As an organiser you establish how long the game will have to be completed, what mission(s) will be played, the size and nature of the players armies and more. The players pay for you to organise these things (and so much more) so they can come out and play. Its quite the weight of responsibility.

Sometimes, you must make a call knowing that you are damned either way – that some part of the community will upset with the call you made – and that there is nothing you can do about that. You cannot please all the people all the time as the saying goes.

Codex Secondaries

What do Codex secondaries have to do with all this? Plenty actually.

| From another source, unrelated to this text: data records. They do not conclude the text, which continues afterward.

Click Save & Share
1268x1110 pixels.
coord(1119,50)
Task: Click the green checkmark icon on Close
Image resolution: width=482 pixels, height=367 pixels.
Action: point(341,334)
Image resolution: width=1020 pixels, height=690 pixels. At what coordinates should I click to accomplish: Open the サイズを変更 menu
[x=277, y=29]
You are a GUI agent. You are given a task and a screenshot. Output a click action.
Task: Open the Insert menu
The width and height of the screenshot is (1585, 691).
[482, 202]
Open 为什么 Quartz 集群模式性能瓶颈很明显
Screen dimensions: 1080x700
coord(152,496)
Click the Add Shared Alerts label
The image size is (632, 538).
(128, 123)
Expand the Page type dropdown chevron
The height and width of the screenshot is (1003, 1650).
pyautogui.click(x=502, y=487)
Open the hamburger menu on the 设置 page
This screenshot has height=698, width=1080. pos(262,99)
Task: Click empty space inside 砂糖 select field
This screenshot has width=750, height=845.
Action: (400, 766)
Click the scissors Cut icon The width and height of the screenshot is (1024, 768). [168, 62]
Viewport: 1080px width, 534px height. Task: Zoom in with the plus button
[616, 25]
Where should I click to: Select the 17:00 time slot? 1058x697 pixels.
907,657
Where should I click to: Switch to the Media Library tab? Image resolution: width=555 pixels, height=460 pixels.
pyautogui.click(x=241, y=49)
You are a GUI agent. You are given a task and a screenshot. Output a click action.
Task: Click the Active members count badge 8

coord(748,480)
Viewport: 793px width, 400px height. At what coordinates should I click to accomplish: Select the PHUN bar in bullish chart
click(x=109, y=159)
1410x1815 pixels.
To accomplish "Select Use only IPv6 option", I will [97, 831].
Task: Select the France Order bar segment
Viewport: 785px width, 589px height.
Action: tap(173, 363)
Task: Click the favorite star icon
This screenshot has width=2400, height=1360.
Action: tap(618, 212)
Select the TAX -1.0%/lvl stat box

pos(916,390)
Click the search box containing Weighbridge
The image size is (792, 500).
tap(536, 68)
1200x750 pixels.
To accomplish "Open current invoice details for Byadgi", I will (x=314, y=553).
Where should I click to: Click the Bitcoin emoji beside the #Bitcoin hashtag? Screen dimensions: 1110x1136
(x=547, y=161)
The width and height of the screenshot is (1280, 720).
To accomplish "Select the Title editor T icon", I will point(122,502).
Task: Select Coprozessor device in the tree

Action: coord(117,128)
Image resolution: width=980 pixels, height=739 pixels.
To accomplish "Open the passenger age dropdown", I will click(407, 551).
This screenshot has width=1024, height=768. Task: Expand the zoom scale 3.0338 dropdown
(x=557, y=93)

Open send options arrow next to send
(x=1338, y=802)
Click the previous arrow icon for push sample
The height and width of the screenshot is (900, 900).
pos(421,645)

Our end of season event for 2020 is the Perth GT – Masters 40k, and I had the unenviable task of writing a players pack to create the format for the day. It’s a long and thankless task which takes days to do. I put a lot of thought and time into the pack trying to cover all the angles and bases. This years pack is no exception. We have rules of clocks and how to handle starting new battle rounds when the time is almost up. We have sportsmanship and conduct clauses. We have the missions and terrain and how to handle them. All in all, its hard work.

When it came time to decide on whether to allow the new codex secondaries into the Perth GT – Masters, my initial response was no. That went in the pack early and was part of the draft copy that went to a handful of other local TO’s and into our Patreon group for review. Sometimes its easy to overthink stuff or overlook it when you spend days in front of the screen working on it. Typos got corrected and any wording issues are fixed. After I was done, the feedback on the decision to remove the secondaries was pretty evenly split for our patrons, in fact it was slightly in favour of banning them!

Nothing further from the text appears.